第594回
邱さんは陽のあたる方向を指してくれる人です
邱さんが39歳ころの話ですが、
当時、文藝春秋社の幹部だった池島信平さんから
「論語のなかにでてくる言葉で好きなのは何ですか」
ときかれ、
「『人よく道を弘む、道、人を弘むにあらず』です」
と答えました。
このことに興味をひかれ、
ここしばらく、
この孔子の言葉を地で行くような
邱さんご自身の体験話を選んで紹介してきました。
邱さんの体験話がそのまま
この孔子の言葉の解説になるということは、
邱さんが折々の時点、折々の場所で、
新しい道をたくさんつくってくれている
ということです。
そして邱さんの作品の一人の読者として感じることは、
邱さんがつくってくれた道のあとを通っていくと、
明るい陽がさすところに出会えることが多い
ということです。
邱さんご自身は
あまりそういったことは口にされませんが、
平成3年から平成4年にかけて執筆した
『人財論』の中に、
ご自分のそうした側面に触れた文章がありますので、
抜粋させていただきましょう。
「人がいて産業が興る。
まさか一人や二人だけで
国全体が変わるとはおもわないが、
現代グループの根拠地である蔚山(ウルサン)に行ってみると
鄭周永という人がいままで何もないところに
一代で一大工業地帯を築き上げている。

→ 課題の構成:
(1) データ行のうち、「Screen dimensions: 1920x952」を含む行からデータ行の末尾までを、そのまま書き写してください。画像は回答に含めないでください。
(2) 邱さんについての文章を、最後に示された文の後から書き継いでください。
以下のデータ行は、邱さんについての文章とは関係がありません。

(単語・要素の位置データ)
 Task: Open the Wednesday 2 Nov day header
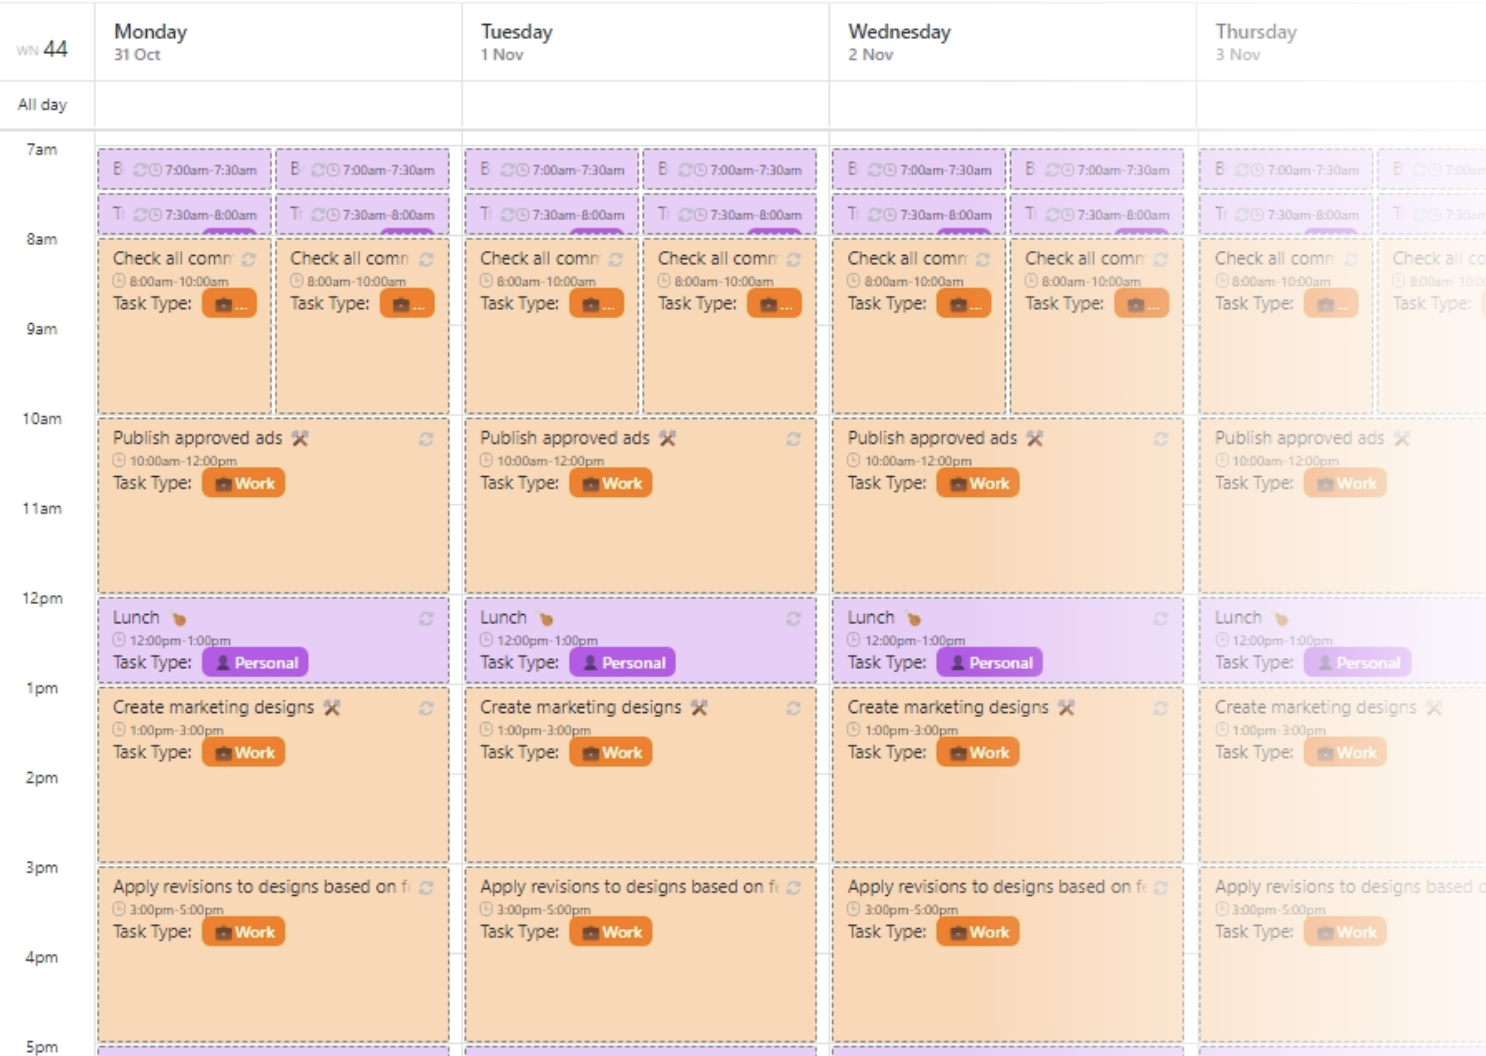coord(899,42)
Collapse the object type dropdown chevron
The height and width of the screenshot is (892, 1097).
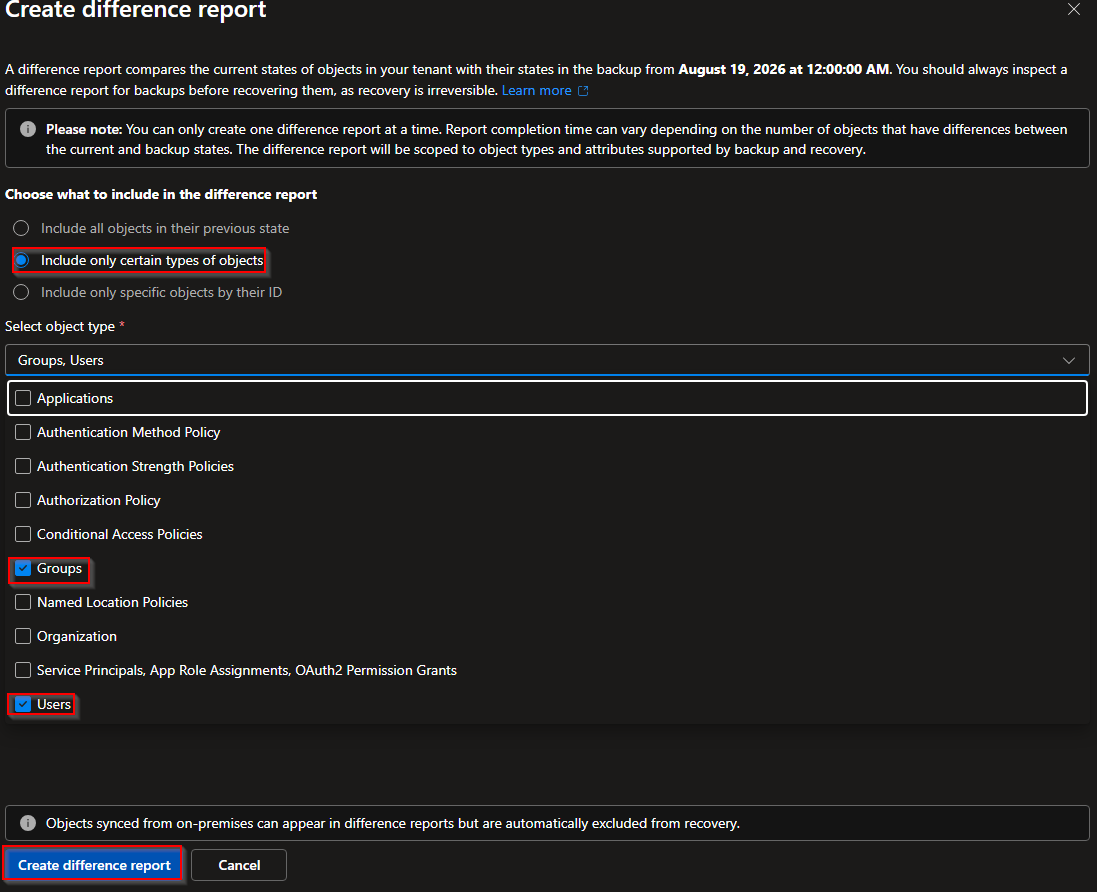(x=1068, y=360)
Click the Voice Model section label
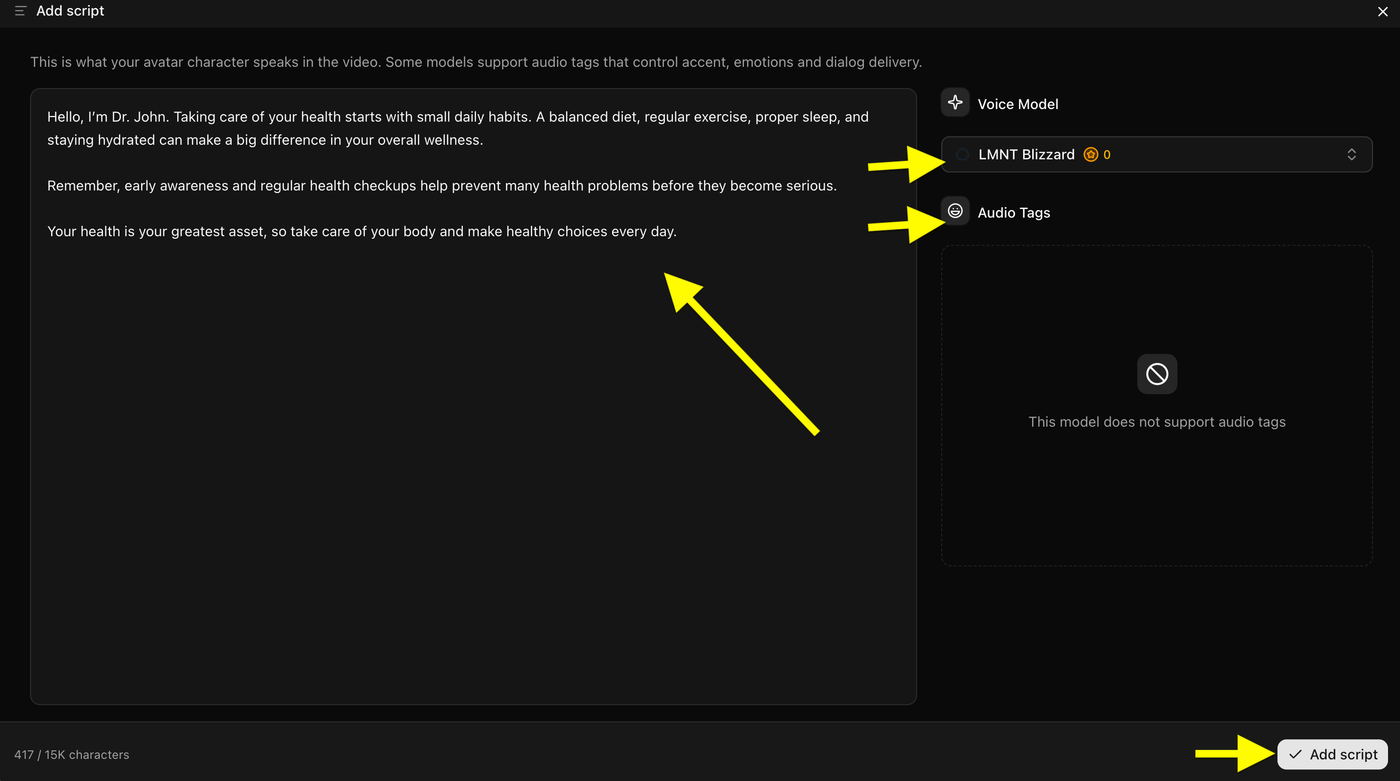 (1018, 104)
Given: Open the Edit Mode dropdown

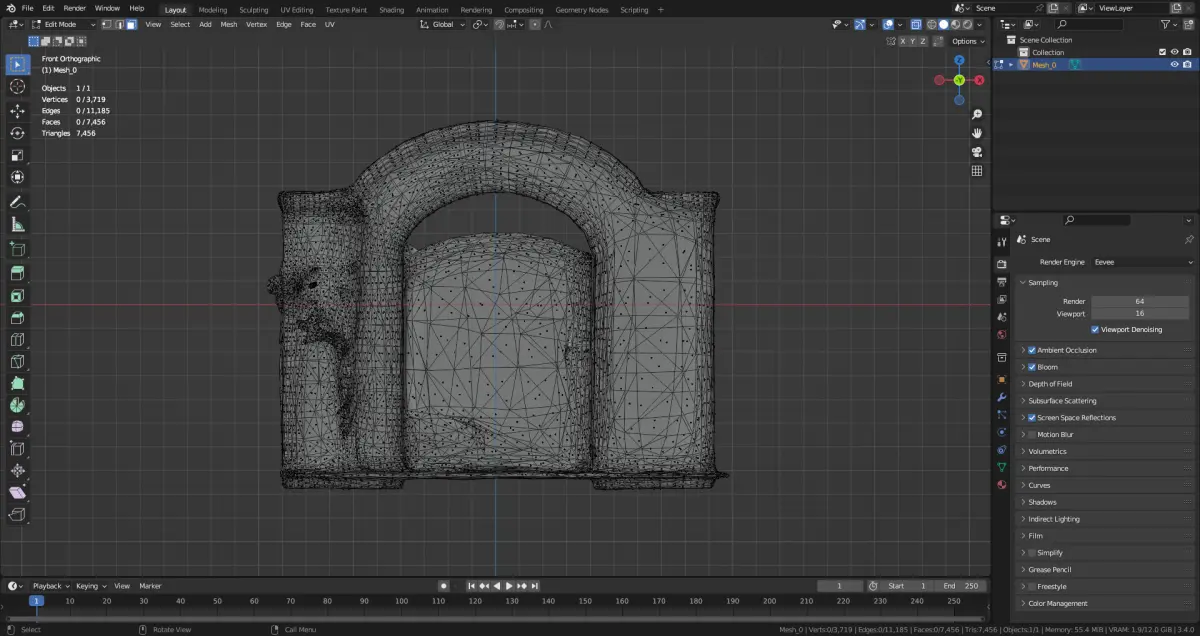Looking at the screenshot, I should click(x=63, y=24).
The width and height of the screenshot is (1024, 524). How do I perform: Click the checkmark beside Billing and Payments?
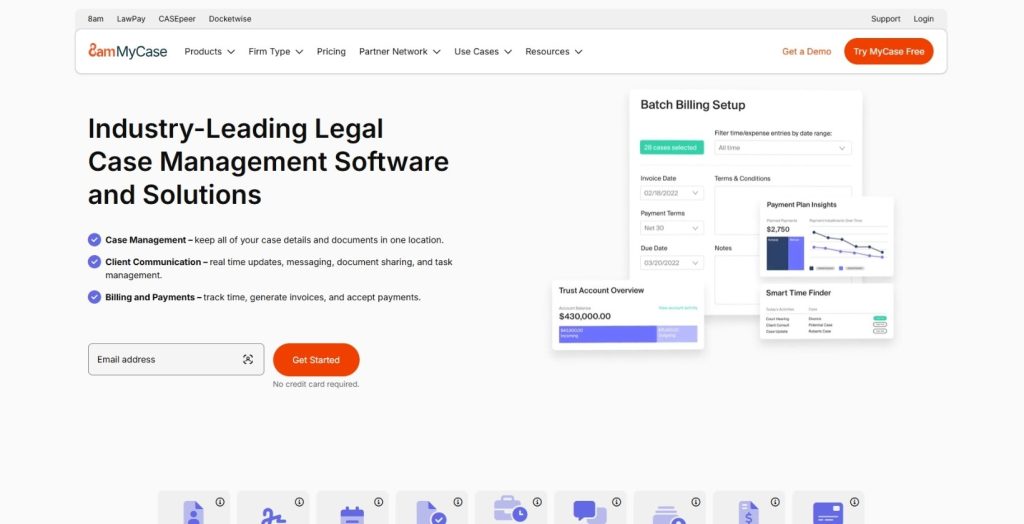tap(94, 297)
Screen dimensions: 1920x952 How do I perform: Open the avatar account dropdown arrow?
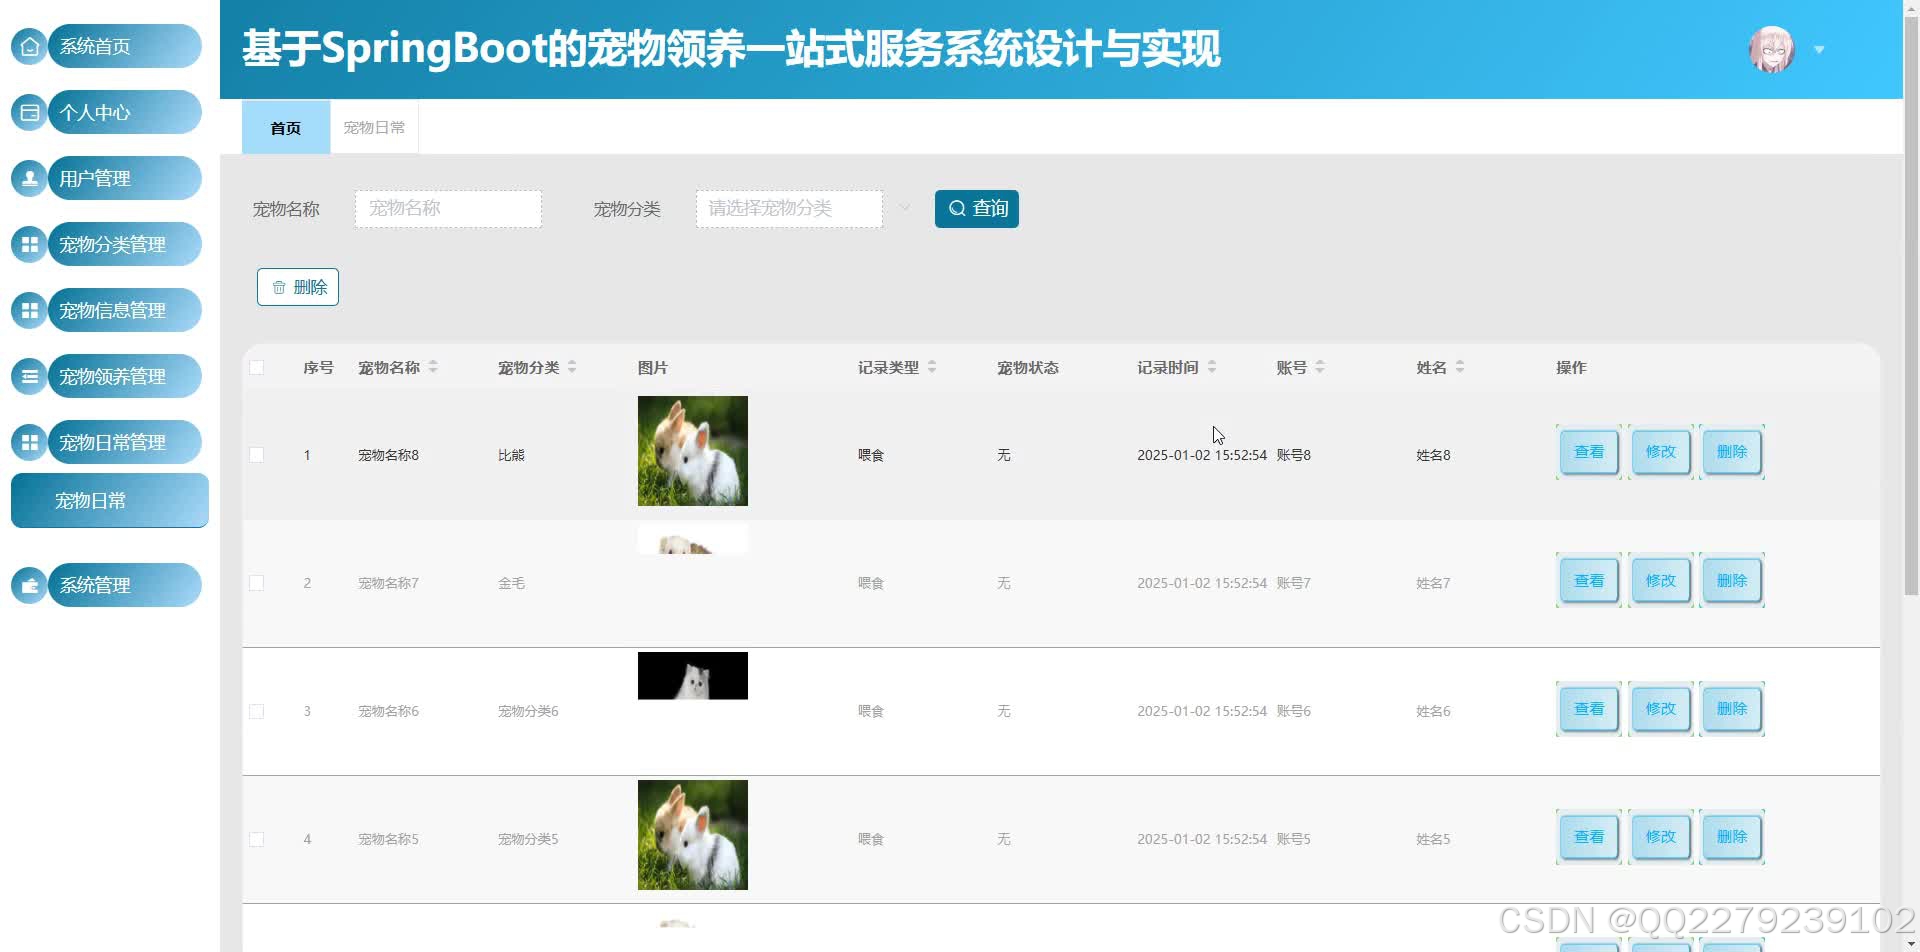point(1820,49)
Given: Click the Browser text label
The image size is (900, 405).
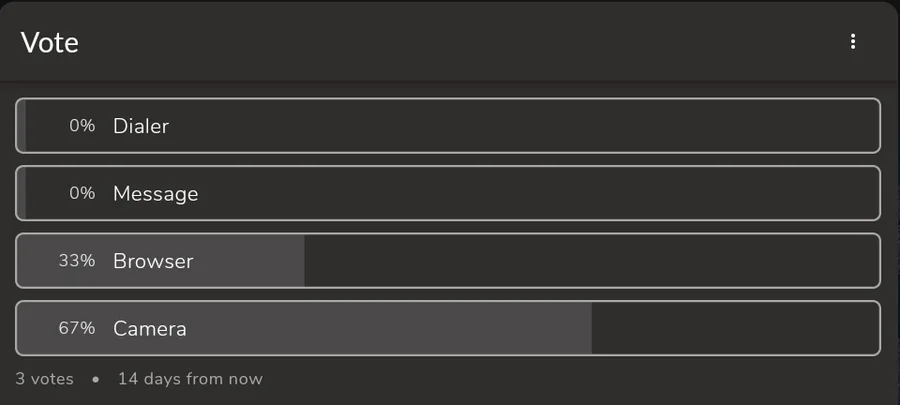Looking at the screenshot, I should [x=153, y=261].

→ 解答例:
(1)
Screen dimensions: 1920x952 How do I perform: Open the avatar account dropdown arrow?
point(1820,49)
Given: Click the Browser text label
The image size is (900, 405).
Looking at the screenshot, I should [x=153, y=261].

(2)
そういう人が現われて、
お互いに激しい競争を繰りかえしながら、
産業界を盛り上げて行く。
20年前、私が故郷の土を踏んだ時の台湾では、
講演会など全くやっていなかった。
町の本屋さんにも経営の本など一冊も売っていなかった。
高雄と台中で加工区ができ、
外国資本が入ってきて工業生産がはじまると、
見る見るそれが全島に拡がった。
それと並行して、
台北の本屋に経済や経営の本が溢れるようになった。
もっともこれは私が火付け役だが、
最初の頃は、日本語の本だけだったのが、
今では日本ではもとより、
アメリカやヨーロッパの経営学の翻訳本も
山と積まれるようになっているし、
中国語の本がわんさと出版されるようになった。
講演会も盛んになったし、
ゼミ屋も商売として成り立つようになった。
『地獄の訓練』と同じ人材養成講座にも
結構、申し込みがあるそうである。
自分でいうのもおかしいが、
私の足の動いて行く方向を見たら、
どこに陽が当たりはじめたか、
大体見当がついてしまうのである」
(『人財論』第六章「研究熱心な順序に産業が発展する」平成4年)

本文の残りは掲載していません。